In Satan Wants You, co-directors Sean Horlor and Steve J. Adams examine the “satanic panic” hysteria caused by the memoir Michelle Remembers and its co-authors. We posed our Qs à la mode to Sean and Steve, and here’s what they shared!
If we had to describe our film using only three adjectives, they would be:
Dangerous, scary, shocking.
We decided to make this film because:
Sean: I grew up in Victoria, British Columbia, which is where the Satanic Panic of the 1980s and ’90s is alleged to have begun. Michelle Smith and Dr. Lawwrence Pazder lived 10 minutes down the road from my family, in a big house overlooking the ocean. I had always heard [their] book was blamed for a lot of the insanity that followed its publication but had forgotten about this story until it crossed paths with Steve and me again in 2018. When we realized no one had ever told this story in a documentary, we knew we had to make it.

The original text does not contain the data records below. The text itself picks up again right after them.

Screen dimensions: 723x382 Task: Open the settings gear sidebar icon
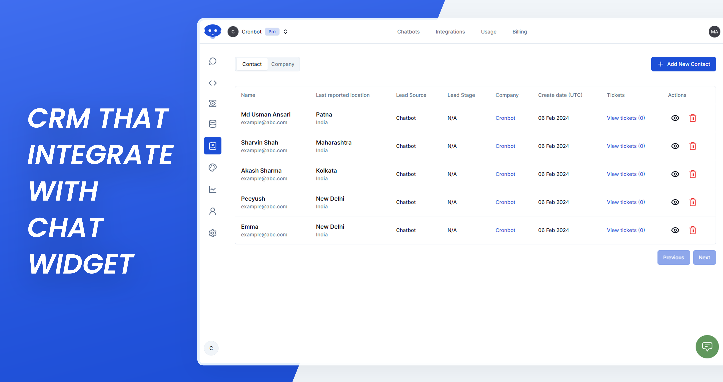[212, 233]
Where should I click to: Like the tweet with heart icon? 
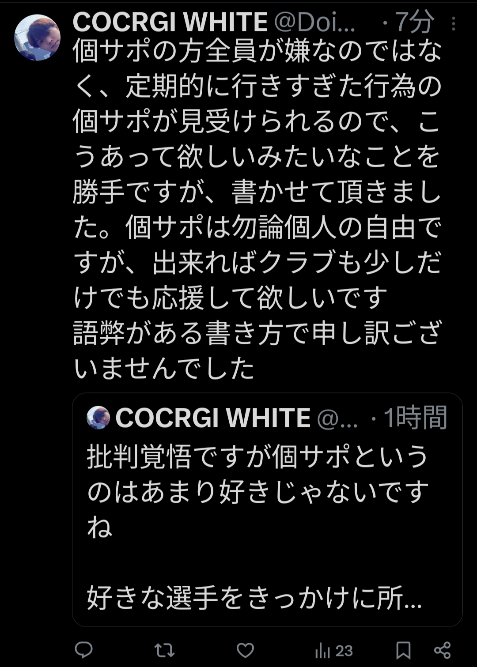(245, 650)
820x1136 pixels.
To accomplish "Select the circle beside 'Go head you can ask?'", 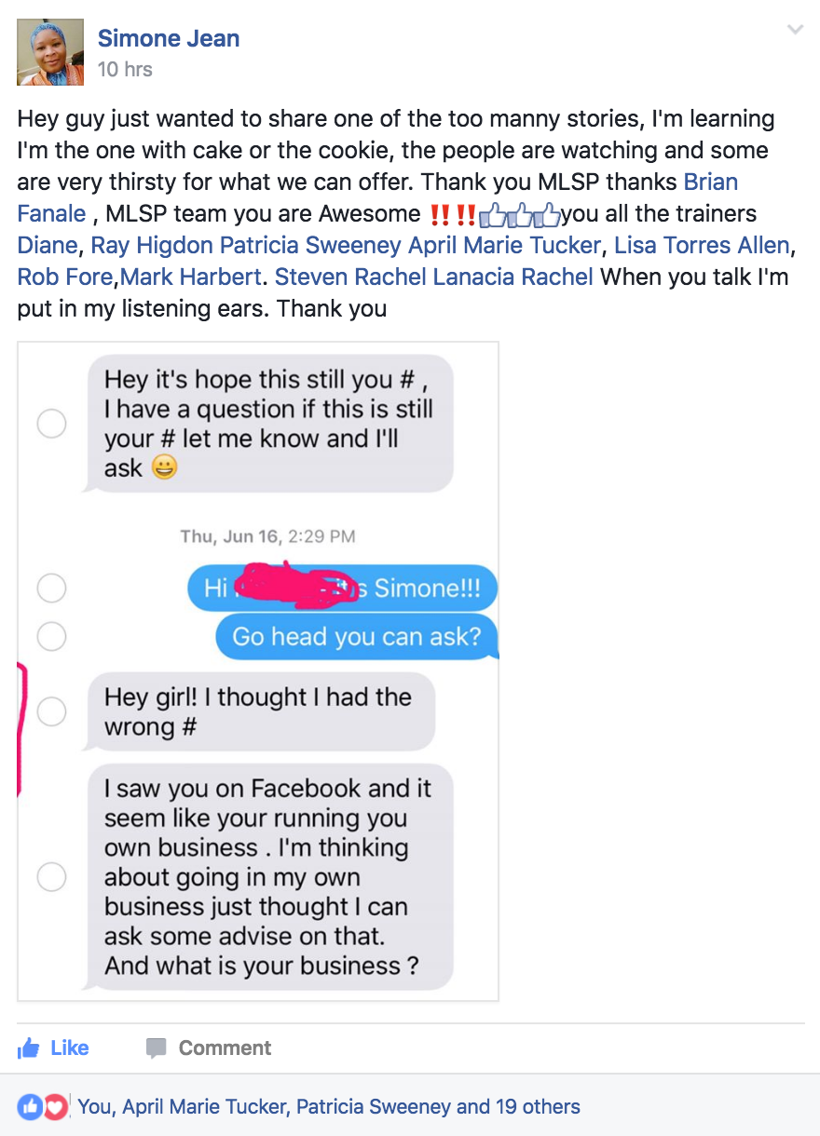I will (51, 636).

The thing that surprised us most about our film’s subject/topic was:
Steve: The fact that there’s a whole generation of people who had no idea this happened in the 1980s, and how this story has touched the lives of millions and millions of people around the world.
Our favorite moment/scene/sequence in our film is:
Steve: The final shot of the film. It’s surprising and intense and horrifying — and that’s all I can say because I don’t want to spoil it for anyone. It was the very last shot on the very last day of production, and we knew immediately that it would be the perfect ending.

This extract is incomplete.